YOUR INSTRUCTIONS: Format the entries as a Markdown table with the columns Row and Line, giving each line a row number and leaving out blank lines. Begin at the line that contains "Task: Open the 'Русский Стандарт' brand link" and stop after the line that contains "[x=435, y=1158]".

STORED RECORDS:
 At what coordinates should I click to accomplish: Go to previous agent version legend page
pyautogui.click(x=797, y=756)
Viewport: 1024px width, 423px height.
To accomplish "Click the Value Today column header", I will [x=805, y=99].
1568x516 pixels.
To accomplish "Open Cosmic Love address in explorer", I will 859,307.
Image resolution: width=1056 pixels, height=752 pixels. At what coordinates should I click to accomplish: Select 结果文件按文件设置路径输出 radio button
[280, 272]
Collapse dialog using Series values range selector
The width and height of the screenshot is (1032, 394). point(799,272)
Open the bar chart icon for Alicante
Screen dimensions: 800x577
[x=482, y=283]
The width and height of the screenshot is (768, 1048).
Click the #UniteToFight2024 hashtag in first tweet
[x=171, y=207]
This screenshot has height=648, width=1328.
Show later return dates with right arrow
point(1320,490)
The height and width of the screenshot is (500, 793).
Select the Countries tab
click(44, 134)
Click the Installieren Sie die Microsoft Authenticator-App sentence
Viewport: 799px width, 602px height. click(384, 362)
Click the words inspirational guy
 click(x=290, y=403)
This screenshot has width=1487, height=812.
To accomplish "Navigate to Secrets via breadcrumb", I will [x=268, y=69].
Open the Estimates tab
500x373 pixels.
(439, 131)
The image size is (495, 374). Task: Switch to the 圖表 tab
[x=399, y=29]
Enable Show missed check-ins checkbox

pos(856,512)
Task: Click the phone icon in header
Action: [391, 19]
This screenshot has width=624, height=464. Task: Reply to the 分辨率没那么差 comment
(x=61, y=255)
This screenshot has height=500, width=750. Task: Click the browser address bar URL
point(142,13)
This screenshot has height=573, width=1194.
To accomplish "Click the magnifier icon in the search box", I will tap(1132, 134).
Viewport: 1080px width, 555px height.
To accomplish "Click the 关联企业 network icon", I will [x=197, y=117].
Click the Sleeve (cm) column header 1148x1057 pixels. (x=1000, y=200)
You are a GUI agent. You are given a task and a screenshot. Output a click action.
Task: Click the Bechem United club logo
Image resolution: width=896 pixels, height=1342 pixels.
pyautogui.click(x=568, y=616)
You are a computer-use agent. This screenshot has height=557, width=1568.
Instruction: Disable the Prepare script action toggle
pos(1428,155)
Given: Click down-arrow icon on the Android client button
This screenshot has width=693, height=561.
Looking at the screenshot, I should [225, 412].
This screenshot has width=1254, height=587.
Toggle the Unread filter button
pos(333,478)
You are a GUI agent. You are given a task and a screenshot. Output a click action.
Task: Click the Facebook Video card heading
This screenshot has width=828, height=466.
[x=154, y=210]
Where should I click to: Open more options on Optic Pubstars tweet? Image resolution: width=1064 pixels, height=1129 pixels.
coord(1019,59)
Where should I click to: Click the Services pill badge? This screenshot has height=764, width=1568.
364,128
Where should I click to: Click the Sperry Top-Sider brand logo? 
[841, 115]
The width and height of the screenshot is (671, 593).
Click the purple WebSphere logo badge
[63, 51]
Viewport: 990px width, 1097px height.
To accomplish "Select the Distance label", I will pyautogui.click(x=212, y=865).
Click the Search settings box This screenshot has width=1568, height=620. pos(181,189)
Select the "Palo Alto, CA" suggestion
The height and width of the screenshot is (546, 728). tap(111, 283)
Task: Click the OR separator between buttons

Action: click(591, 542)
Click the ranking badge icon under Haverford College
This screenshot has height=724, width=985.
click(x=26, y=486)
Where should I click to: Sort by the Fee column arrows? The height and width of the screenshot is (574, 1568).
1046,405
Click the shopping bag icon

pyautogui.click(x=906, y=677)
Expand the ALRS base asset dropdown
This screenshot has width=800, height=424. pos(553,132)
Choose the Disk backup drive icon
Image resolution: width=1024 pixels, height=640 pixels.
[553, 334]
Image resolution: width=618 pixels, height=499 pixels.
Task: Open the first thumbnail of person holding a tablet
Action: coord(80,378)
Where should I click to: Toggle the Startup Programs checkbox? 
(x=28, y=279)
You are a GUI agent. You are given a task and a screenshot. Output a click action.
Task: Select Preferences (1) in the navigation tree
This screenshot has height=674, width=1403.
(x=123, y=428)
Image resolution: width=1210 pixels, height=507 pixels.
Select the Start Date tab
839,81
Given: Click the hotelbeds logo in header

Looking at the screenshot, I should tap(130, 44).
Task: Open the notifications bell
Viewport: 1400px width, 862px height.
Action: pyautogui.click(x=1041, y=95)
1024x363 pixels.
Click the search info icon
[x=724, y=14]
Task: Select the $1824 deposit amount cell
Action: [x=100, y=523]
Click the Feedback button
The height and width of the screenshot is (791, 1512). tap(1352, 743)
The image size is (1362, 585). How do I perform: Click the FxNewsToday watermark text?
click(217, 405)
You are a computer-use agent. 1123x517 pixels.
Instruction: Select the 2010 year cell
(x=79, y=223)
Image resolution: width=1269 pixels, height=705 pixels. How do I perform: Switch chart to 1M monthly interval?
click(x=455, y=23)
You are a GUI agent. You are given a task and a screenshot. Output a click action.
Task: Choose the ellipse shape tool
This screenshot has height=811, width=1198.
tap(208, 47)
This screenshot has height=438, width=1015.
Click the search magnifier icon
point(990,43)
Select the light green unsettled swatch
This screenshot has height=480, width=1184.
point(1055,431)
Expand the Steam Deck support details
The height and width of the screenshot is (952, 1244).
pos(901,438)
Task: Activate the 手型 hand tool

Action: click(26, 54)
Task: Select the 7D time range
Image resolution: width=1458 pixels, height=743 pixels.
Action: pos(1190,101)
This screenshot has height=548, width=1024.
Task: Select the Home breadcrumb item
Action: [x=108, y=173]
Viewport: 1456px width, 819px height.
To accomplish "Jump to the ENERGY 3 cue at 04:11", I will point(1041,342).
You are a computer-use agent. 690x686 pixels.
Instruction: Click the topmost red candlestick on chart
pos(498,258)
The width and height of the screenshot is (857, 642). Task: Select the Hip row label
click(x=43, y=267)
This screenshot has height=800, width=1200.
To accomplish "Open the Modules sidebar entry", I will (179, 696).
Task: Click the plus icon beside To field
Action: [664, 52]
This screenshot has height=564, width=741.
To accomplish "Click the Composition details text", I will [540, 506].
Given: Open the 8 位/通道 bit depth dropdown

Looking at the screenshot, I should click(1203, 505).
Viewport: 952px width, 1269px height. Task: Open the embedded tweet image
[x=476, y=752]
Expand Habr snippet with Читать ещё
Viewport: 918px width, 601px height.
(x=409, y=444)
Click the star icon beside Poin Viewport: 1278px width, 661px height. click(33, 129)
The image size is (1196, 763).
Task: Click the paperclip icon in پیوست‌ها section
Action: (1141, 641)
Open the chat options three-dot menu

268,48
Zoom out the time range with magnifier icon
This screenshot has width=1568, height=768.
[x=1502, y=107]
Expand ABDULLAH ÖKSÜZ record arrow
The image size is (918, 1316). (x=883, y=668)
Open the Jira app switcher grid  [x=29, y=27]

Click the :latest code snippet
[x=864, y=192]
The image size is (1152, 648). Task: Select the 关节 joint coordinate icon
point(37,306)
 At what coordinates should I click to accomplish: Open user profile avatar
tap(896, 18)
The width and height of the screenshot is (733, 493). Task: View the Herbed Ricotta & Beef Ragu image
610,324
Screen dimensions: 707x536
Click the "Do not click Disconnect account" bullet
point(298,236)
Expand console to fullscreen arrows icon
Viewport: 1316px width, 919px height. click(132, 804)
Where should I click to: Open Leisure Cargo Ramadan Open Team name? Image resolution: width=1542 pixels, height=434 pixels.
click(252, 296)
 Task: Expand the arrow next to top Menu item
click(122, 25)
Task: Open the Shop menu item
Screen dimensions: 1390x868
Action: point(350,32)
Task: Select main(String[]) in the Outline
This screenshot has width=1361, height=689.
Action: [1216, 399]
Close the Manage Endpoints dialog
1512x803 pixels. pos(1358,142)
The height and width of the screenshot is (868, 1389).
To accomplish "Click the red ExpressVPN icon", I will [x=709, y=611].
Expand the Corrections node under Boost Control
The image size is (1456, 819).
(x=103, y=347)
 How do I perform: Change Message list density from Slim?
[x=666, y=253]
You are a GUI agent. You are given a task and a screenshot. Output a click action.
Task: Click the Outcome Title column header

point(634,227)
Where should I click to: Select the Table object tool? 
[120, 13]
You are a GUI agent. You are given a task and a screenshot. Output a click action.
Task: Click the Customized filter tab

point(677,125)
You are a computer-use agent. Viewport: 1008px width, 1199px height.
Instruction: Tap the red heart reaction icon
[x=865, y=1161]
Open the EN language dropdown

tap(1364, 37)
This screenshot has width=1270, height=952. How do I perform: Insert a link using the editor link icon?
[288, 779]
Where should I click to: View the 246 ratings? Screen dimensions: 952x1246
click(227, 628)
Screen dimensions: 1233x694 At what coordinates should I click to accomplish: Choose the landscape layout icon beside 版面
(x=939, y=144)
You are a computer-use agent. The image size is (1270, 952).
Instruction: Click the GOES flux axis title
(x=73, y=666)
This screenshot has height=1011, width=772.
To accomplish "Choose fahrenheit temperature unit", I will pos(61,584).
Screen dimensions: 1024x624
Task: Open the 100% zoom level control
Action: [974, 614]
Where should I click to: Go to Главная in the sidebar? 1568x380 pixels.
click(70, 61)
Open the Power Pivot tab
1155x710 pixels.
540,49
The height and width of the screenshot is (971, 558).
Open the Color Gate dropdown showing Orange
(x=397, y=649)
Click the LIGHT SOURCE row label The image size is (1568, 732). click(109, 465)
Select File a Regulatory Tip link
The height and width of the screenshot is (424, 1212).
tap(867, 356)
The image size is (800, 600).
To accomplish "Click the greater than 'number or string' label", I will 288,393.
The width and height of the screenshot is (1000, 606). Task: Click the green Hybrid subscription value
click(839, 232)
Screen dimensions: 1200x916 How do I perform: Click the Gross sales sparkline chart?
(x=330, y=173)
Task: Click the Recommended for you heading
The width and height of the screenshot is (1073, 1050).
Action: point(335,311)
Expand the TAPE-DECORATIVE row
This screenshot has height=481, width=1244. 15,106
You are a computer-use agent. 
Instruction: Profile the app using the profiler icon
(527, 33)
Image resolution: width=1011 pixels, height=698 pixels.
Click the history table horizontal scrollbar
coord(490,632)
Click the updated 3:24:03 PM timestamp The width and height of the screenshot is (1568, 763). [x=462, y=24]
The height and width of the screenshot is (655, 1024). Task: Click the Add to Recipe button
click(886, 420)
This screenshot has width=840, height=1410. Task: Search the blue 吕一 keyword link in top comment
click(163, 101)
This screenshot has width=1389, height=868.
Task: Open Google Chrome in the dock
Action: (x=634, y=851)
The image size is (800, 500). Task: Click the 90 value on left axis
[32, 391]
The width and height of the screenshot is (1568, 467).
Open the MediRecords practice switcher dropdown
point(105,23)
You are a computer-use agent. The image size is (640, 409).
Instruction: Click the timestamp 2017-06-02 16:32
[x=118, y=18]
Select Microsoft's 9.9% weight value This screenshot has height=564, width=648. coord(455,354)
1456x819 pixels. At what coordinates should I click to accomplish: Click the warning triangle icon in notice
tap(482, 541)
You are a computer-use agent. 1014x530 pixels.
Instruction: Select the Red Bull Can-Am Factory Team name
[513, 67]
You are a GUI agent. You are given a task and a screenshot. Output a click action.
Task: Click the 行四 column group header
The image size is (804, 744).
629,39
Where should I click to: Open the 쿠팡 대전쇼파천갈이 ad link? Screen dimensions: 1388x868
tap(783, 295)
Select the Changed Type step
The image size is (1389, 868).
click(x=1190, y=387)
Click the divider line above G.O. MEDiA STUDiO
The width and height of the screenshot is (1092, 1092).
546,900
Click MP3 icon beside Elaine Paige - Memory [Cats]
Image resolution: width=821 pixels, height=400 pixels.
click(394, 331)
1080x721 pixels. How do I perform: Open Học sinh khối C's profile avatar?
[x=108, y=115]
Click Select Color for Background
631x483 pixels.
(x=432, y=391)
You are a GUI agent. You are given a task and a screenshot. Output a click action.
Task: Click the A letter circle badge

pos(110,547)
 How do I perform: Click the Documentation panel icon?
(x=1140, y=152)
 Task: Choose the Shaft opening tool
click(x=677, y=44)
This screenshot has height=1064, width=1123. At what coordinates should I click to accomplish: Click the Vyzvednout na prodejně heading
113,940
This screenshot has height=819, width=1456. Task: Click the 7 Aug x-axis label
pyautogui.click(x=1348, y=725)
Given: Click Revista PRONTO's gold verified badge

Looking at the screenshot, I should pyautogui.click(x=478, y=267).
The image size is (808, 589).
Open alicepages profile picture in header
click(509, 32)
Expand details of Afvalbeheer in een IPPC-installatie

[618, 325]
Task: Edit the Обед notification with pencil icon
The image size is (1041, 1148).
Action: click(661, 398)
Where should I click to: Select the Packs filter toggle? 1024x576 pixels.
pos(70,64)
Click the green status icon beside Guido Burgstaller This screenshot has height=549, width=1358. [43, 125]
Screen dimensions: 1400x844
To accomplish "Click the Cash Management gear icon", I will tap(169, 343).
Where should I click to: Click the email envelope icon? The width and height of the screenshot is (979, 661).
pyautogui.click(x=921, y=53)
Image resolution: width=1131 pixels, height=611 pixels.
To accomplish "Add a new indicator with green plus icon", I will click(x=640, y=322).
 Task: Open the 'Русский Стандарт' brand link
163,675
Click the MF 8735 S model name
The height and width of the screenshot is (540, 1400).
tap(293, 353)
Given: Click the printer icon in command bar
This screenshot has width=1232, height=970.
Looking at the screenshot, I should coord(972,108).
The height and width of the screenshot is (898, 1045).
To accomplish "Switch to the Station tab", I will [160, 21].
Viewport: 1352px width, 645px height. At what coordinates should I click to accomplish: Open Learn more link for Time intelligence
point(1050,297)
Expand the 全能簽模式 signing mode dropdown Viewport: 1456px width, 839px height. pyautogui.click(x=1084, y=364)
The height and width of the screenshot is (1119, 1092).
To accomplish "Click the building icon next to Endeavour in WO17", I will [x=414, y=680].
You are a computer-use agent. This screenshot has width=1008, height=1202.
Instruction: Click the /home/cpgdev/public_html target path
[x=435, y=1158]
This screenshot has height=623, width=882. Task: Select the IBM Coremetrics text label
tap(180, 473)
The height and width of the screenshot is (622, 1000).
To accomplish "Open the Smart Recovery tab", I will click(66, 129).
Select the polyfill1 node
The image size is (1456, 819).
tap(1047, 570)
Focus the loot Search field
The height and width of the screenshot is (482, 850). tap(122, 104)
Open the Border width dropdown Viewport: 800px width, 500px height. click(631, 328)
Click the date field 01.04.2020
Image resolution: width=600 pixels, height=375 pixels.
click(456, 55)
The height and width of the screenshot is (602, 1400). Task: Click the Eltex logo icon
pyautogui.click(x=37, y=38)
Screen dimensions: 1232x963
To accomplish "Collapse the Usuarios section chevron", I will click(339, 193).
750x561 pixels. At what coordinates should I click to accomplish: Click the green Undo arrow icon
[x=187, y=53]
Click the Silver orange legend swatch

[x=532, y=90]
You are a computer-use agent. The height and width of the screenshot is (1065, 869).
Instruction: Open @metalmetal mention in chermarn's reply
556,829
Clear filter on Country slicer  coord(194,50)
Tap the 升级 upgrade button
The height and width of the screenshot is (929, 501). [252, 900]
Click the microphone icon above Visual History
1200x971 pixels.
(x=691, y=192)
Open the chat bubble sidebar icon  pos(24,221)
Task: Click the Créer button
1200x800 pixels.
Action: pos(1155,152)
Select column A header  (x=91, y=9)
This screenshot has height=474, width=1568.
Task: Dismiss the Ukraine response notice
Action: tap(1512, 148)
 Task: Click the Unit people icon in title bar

REPLY:
| Row | Line |
|---|---|
| 1 |  Task: Open the 'Русский Стандарт' brand link |
| 2 | 163,675 |
| 3 | Click the MF 8735 S model name |
| 4 | The height and width of the screenshot is (540, 1400). |
| 5 | tap(293, 353) |
| 6 | Given: Click the printer icon in command bar |
| 7 | This screenshot has width=1232, height=970. |
| 8 | Looking at the screenshot, I should coord(972,108). |
| 9 | The height and width of the screenshot is (898, 1045). |
| 10 | To accomplish "Switch to the Station tab", I will [160, 21]. |
| 11 | Viewport: 1352px width, 645px height. At what coordinates should I click to accomplish: Open Learn more link for Time intelligence |
| 12 | point(1050,297) |
| 13 | Expand the 全能簽模式 signing mode dropdown Viewport: 1456px width, 839px height. pyautogui.click(x=1084, y=364) |
| 14 | The height and width of the screenshot is (1119, 1092). |
| 15 | To accomplish "Click the building icon next to Endeavour in WO17", I will [x=414, y=680]. |
| 16 | You are a computer-use agent. This screenshot has width=1008, height=1202. |
| 17 | Instruction: Click the /home/cpgdev/public_html target path |
| 18 | [x=435, y=1158] |